Latente en su nada, latiendo como un corazón furioso. Que, de su nada, a veces
aparece. Y sale a buscar lo que le pertenece y se le negó histórica y
brutalmente.
Cuando los márgenes estallan y buscan apropiarse de aquello que le enajenaron,
la lengua oficial lo llama saqueo. En 1989, en 2001, cuando el hambre apretó
hasta doler, los rosarinos olvidados salieron a buscar la comida para sus hijos.
Encontraron balas, calabozos y mártires. Encontraron a Pocho Lepratti en el
techo de su comedor repleto en un grito para el grafitti eterno. Y encontraron
su caída con un agujero en la garganta, que sólo mantuvo en el aire para siempre
aquí sólo hay chicos comiendo.
Dice el portal lapoliticaonline.com.ar que "en solo dos días, dos trenes
cargados de maíz procesado (fueron) frenados y descargados por más de cien
personas radicadas en la periferia de la ciudad, uno de los bolsones de pobreza
más grandes y que, paradójicamente se ubica en las cercanías del complejo de
casinos y hoteles Citycenter, inaugurado con pompa y lujo por el gobernador
Hermes Binner, el pasado año".
Inmediatamente, hombres, mujeres, chicos, embolsaron y cargaron en carritos
kilos y kilos de maíz.
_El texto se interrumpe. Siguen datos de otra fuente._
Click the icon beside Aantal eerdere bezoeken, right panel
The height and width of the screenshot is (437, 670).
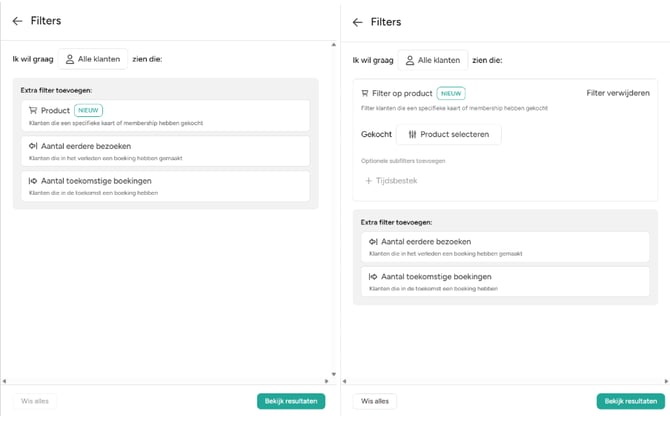[x=373, y=242]
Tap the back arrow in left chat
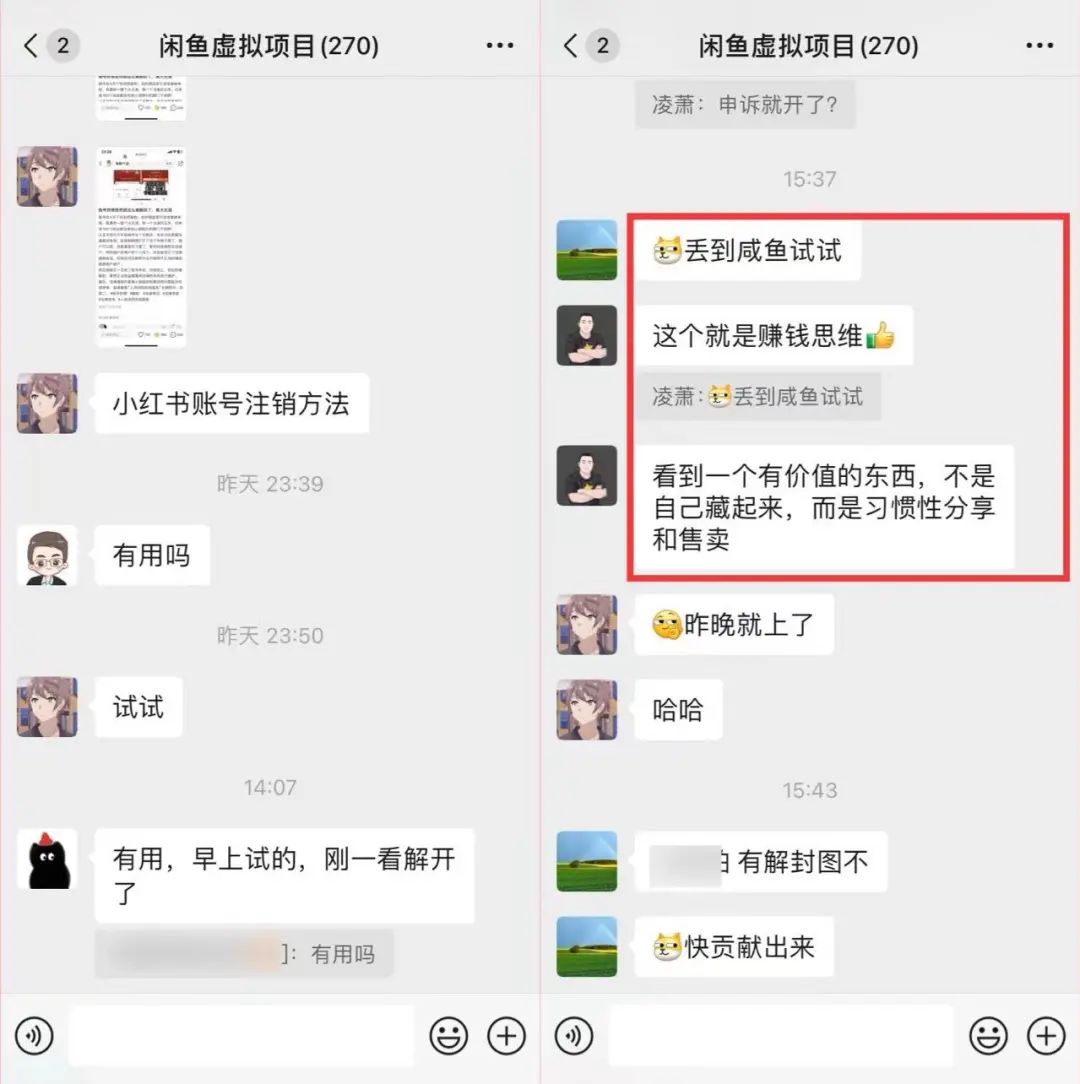Viewport: 1080px width, 1084px height. [x=30, y=46]
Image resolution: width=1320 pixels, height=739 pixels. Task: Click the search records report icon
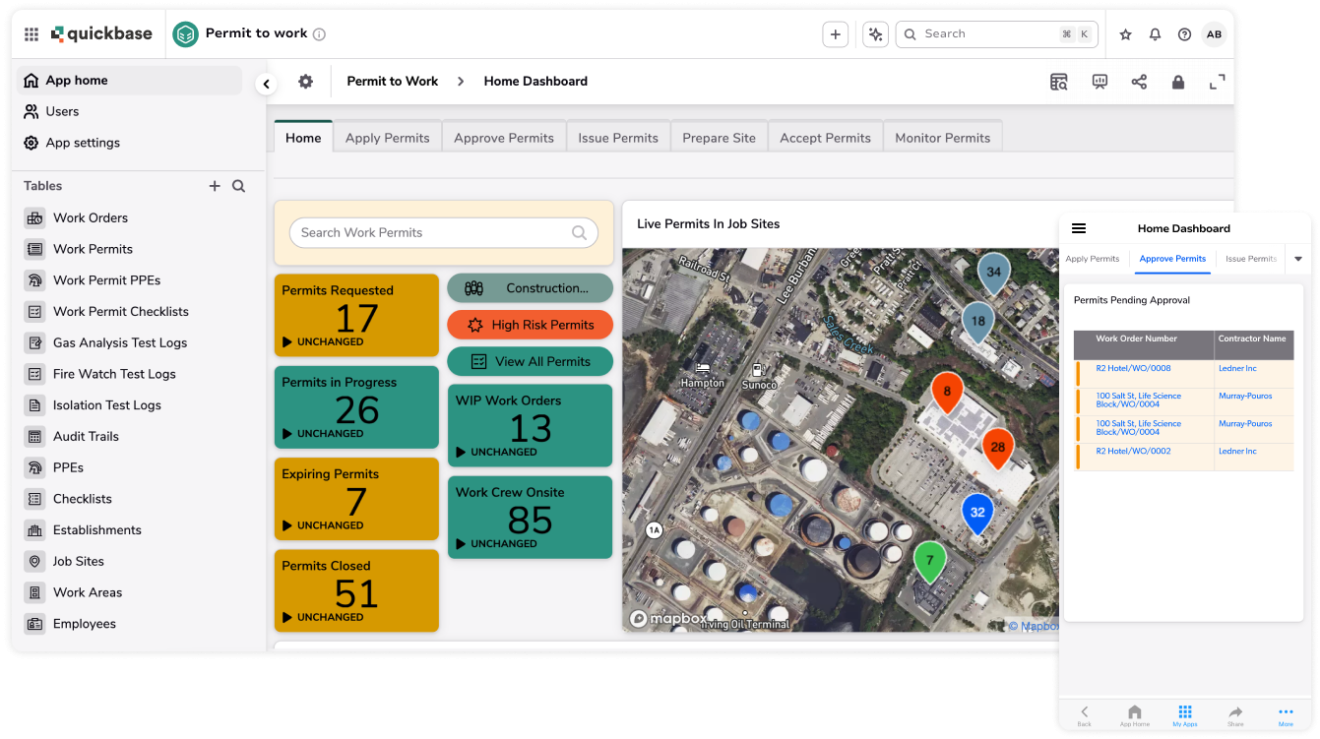1059,81
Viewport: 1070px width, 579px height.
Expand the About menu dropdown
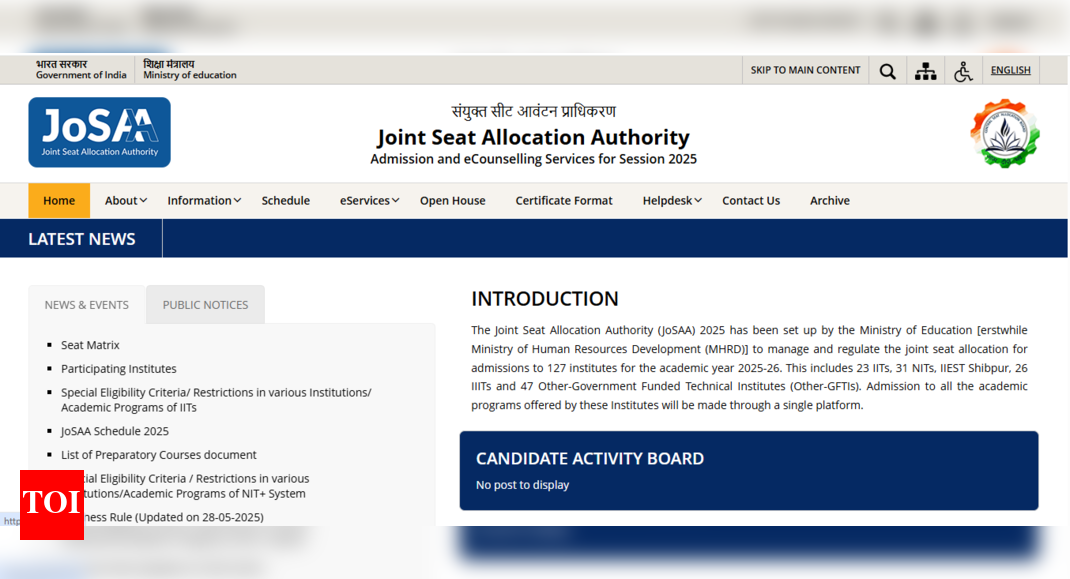pyautogui.click(x=126, y=201)
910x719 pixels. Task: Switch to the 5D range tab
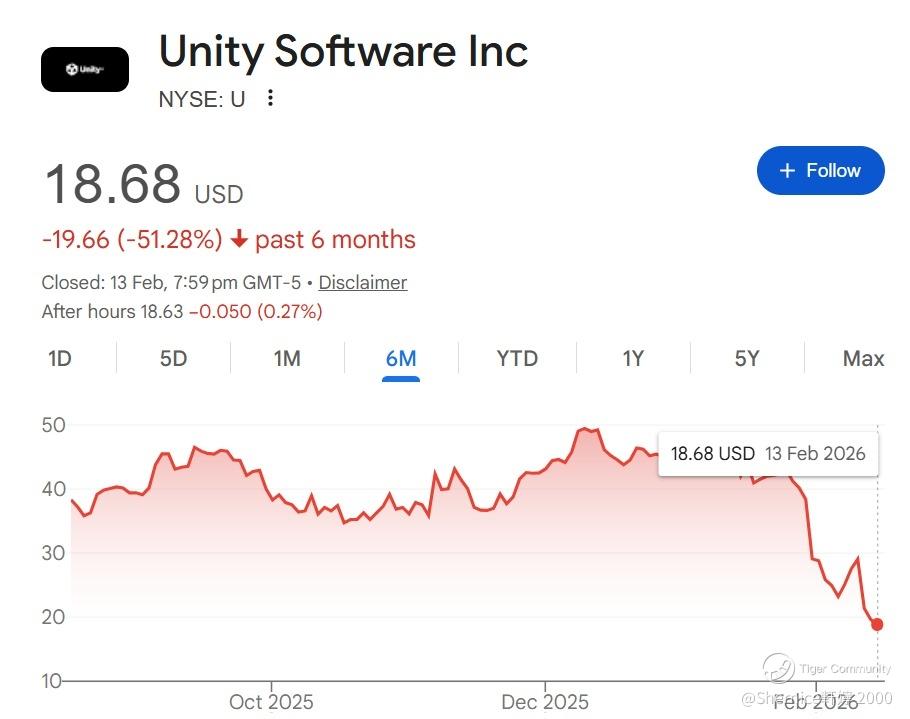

Que revendían a un precio entre 7 y 25 pesos por bulto.
Policías y otras voces oficiales disculparon a los que se llevaban los puñados
para los chanchos y las gallinas pero no a los que se llevaban las bolsas para
vender. La alta hipocresía socio-oficial condena la apropiación de una bolsa de
maíz que se vende al precio de tres cuartos de garrafa. Pero no la enajenación
de la tierra y la historia de centenares de familias enghetadas por la
desigualdad. Pero no a los pungas del futuro, a los que talan la vida de los
pibes a la vera del tren en el Rosario extendido.
Esta vez fue por accidente, dice La Capital. Cuando el vagón se ladeó y los
pibes corrieron a abrir las boquillas por donde manaba el azúcar como de una
ubre sorpresiva. Apenas con unas bolsitas se quedó Aurelio, de once años, cuando
la locomotora empezó a tirar otra vez, como un Hércules de la pampa húmeda.
Chupó los restos blancos que le quedaron entre las uñas y se quedó sentado a la
vera. A esperar el destino. Que viene tan lleno siempre. Pero pasa de largo.